Why children need to dance, sing, act and perform

Classical music concept: cello, violin, piano and a score

By Jill L. Ferguson

 

In “Gutless & Grateful”, a one-woman show that has been touring since 2012, Amy Oestreicher tells the story of how theater saved her life. She had loved to sing and dance and tell stories during her childhood, but at the age of 18, just weeks before her senior prom, she awoke with a health emergency, a blood clot on her mesenteric artery that caused thrombosis, and during surgery her stomach exploded and her lungs collapsed and she went into sepsis shock. These things sent her into a coma and nearly ended her life. When she awoke, she was unable to eat or drink and was worried she’d never be able to sing or dance again.
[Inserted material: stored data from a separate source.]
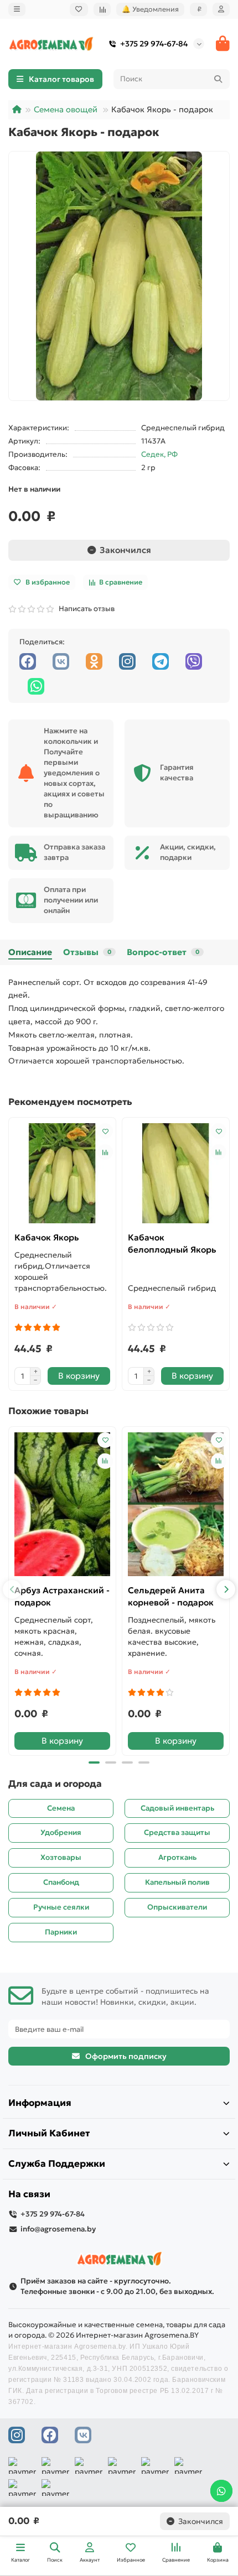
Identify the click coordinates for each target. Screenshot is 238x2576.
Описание (30, 952)
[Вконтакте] (61, 661)
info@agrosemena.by (58, 2229)
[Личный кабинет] (221, 9)
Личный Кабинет (49, 2133)
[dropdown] (16, 9)
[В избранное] (105, 1131)
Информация (39, 2103)
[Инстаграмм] (127, 661)
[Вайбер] (193, 661)
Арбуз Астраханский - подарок (62, 1596)
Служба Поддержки (56, 2164)
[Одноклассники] (94, 661)
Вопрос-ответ (163, 952)
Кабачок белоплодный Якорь (172, 1243)
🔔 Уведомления (150, 9)
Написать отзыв (85, 608)
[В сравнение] (105, 1152)
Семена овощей (65, 109)
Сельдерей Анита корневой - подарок (171, 1596)
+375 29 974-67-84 (154, 44)
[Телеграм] (160, 661)
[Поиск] (218, 79)
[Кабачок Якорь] (62, 1173)
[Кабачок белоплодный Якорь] (176, 1173)
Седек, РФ (159, 454)
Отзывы (87, 952)
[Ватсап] (36, 686)
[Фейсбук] (27, 661)
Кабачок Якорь (46, 1237)
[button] (12, 1589)
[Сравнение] (102, 9)
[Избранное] (79, 9)
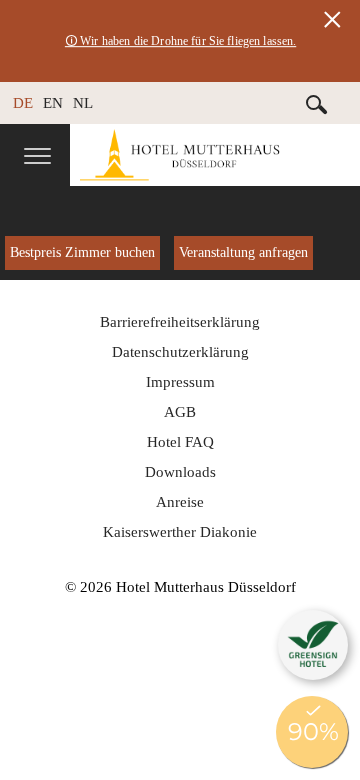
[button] (313, 645)
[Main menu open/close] (38, 158)
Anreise (180, 502)
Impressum (180, 382)
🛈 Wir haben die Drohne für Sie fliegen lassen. (180, 41)
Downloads (180, 472)
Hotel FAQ (180, 442)
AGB (180, 412)
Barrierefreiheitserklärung (180, 322)
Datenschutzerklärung (180, 352)
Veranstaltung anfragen (243, 252)
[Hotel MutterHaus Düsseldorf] (215, 155)
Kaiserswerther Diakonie (180, 532)
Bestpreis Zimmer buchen (82, 252)
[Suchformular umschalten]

Eight years later, she took that experience, what she calls “an extremely difficult journey” and used the stapled pages of the journal she kept throughout the whole illness and recovery and created an engaging show of music, drama, dance and humor. Since its debut six years ago, Amy has toured “Gutless & Grateful” to theaters, international conferences, colleges and anywhere else she can “get myself booked,” she said.  And she has developed a show for sexual assault prevention and mental health  advocacy for students.

“Theater has the power to change lives, both for those performing and those who watch. Theater teaches us we’re capable of anything—and usually teaches us this at times we need it most,” Oestreicher said.

By participating in theater, dance, music, comedy and improv and performance art, children learn and develop in dynamic and engaging ways. This month, Pittsburgh Parent chatted with public school dance teacher (yes, you read that right) Alison Rose, author of the children’s picture book Shoes Off, Mommy?, about the benefits of performing arts, and in particular dance, to young children of any age and gender.

Rose broke down the benefits of all elementary school aged children taking dance or performance classes into the categories of social skills, the physical body and the mental/emotional self. “Dance is good for social skill development,” she said. “You interact with others. You’re taught to lead and you’re taught to follow. You learn about respecting others, about communicating verbally and nonverbally and you learn about empathy.”

As to one’s physical body, dance—no matter what kind—improves one’s coordination and balance. Dance affects heart health (It is cardio exercise, after all.) and it increases one’s strength and flexibility. Rose said having dance as part of school day helps students burn off some of their excess energy so they can more easily focus in other classes where they need to be seated and quiet.

And Rose said that the mental and emotional growth that comes through dance comes through its performing aspects, where children develop confidence and get boosts to their self-esteem when they get to express themselves in front of others.

Indian actor and current chairman of the Film and Television Institute of India Anupam Kher said that acting classes not only teach you the craft of acting and drama but they make “ you understand who you actually are as well…it gives you discipline and punctuality. It also teaches you a way of life.”

Being involved in performing arts can increase children’s confidence, make them better public speakers (clearer, more eloquent, able to better project); teach them how to work effectively as part of a team;  instill poise (by being aware of each position and movement made both physically and in emotional expression); can help children understand a variety of viewpoints; and teach them to be better conversationalists. Drama, music and performance art teaches building suspense, timing, how to display emotion through a medium and nonverbally and how to captivate and entertain.

Performing arts have also been show to have positive impacts on intellectual development and non-art academic subjects. The American Alliance for Theatre and Education reports higher average SAT scores in both the verbal and math components of the SAT, and researchers at Florida State University found that students involves in the arts had improved school attendance and a lower school drop-out rate than their non-arts-involved classmates.

But even more important than the individualistic benefits to children arts brings, participating in a performing art connects children and makes them a part of something much larger than themselves. The World Economic Forum writes, “Art does not show people what to do, yet engaging with a good work of art can connect you to your sense, body and mind. It can make the worldfelt. And this felt feeling may spur thinking, engagement and even action.” Art helps us identify with one another and connects us to all of humanity. And therein lives its biggest benefit.